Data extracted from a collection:
________________

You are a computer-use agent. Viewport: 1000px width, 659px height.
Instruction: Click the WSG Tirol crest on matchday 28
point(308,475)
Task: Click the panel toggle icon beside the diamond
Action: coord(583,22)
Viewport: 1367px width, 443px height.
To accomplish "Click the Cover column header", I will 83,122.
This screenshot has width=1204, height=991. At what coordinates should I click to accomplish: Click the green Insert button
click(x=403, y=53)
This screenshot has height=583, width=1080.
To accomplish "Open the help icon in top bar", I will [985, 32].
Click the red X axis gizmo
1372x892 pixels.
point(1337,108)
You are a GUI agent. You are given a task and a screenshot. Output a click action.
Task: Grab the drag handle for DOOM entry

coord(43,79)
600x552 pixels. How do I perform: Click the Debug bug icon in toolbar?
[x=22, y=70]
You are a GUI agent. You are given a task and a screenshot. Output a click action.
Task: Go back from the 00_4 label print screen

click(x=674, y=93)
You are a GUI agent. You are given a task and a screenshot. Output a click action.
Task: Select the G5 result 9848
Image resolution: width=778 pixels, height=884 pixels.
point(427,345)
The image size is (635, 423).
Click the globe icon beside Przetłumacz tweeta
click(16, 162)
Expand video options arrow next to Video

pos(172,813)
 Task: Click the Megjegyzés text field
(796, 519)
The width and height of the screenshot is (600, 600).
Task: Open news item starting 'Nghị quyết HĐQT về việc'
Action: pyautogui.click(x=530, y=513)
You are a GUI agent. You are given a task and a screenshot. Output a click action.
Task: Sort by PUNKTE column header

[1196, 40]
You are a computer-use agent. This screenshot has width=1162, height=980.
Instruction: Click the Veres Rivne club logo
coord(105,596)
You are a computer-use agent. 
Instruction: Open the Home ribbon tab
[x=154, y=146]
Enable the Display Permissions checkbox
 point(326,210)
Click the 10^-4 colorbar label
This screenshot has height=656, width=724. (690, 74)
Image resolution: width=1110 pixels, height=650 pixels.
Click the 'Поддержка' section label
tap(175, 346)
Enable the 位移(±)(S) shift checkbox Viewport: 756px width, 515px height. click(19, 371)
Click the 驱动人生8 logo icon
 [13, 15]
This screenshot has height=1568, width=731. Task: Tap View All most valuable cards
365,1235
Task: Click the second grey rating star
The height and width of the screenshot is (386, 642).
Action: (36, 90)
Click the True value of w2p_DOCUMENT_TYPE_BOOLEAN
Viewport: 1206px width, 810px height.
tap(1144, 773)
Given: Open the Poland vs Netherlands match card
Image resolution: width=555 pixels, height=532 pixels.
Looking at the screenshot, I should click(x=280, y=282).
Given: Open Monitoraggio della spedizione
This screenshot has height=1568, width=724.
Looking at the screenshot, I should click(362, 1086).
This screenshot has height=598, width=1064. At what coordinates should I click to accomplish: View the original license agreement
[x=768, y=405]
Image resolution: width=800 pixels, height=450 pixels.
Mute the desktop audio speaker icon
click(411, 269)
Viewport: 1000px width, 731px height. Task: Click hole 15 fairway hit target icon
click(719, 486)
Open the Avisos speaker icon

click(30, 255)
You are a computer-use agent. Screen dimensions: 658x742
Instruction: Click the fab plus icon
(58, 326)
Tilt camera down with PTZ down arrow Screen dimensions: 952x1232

________________

A word-for-word repeat of the full data is needed.

EXERCISE ANSWER ▸
You are a computer-use agent. Viewport: 1000px width, 659px height.
Instruction: Click the WSG Tirol crest on matchday 28
point(308,475)
Task: Click the panel toggle icon beside the diamond
Action: coord(583,22)
Viewport: 1367px width, 443px height.
To accomplish "Click the Cover column header", I will 83,122.
This screenshot has width=1204, height=991. At what coordinates should I click to accomplish: Click the green Insert button
click(x=403, y=53)
This screenshot has height=583, width=1080.
To accomplish "Open the help icon in top bar", I will [985, 32].
Click the red X axis gizmo
1372x892 pixels.
point(1337,108)
You are a GUI agent. You are given a task and a screenshot. Output a click action.
Task: Grab the drag handle for DOOM entry

coord(43,79)
600x552 pixels. How do I perform: Click the Debug bug icon in toolbar?
[x=22, y=70]
You are a GUI agent. You are given a task and a screenshot. Output a click action.
Task: Go back from the 00_4 label print screen

click(x=674, y=93)
You are a GUI agent. You are given a task and a screenshot. Output a click action.
Task: Select the G5 result 9848
Image resolution: width=778 pixels, height=884 pixels.
point(427,345)
The image size is (635, 423).
Click the globe icon beside Przetłumacz tweeta
click(16, 162)
Expand video options arrow next to Video

pos(172,813)
 Task: Click the Megjegyzés text field
(796, 519)
The width and height of the screenshot is (600, 600).
Task: Open news item starting 'Nghị quyết HĐQT về việc'
Action: pyautogui.click(x=530, y=513)
You are a GUI agent. You are given a task and a screenshot. Output a click action.
Task: Sort by PUNKTE column header

[1196, 40]
You are a computer-use agent. This screenshot has width=1162, height=980.
Instruction: Click the Veres Rivne club logo
coord(105,596)
You are a computer-use agent. 
Instruction: Open the Home ribbon tab
[x=154, y=146]
Enable the Display Permissions checkbox
 point(326,210)
Click the 10^-4 colorbar label
This screenshot has height=656, width=724. (690, 74)
Image resolution: width=1110 pixels, height=650 pixels.
Click the 'Поддержка' section label
tap(175, 346)
Enable the 位移(±)(S) shift checkbox Viewport: 756px width, 515px height. click(19, 371)
Click the 驱动人生8 logo icon
 [13, 15]
This screenshot has height=1568, width=731. Task: Tap View All most valuable cards
365,1235
Task: Click the second grey rating star
The height and width of the screenshot is (386, 642).
Action: (36, 90)
Click the True value of w2p_DOCUMENT_TYPE_BOOLEAN
Viewport: 1206px width, 810px height.
tap(1144, 773)
Given: Open the Poland vs Netherlands match card
Image resolution: width=555 pixels, height=532 pixels.
Looking at the screenshot, I should click(x=280, y=282).
Given: Open Monitoraggio della spedizione
This screenshot has height=1568, width=724.
Looking at the screenshot, I should click(362, 1086).
This screenshot has height=598, width=1064. At what coordinates should I click to accomplish: View the original license agreement
[x=768, y=405]
Image resolution: width=800 pixels, height=450 pixels.
Mute the desktop audio speaker icon
click(411, 269)
Viewport: 1000px width, 731px height. Task: Click hole 15 fairway hit target icon
click(719, 486)
Open the Avisos speaker icon

click(30, 255)
You are a computer-use agent. Screen dimensions: 658x742
Instruction: Click the fab plus icon
(58, 326)
Tilt camera down with PTZ down arrow Screen dimensions: 952x1232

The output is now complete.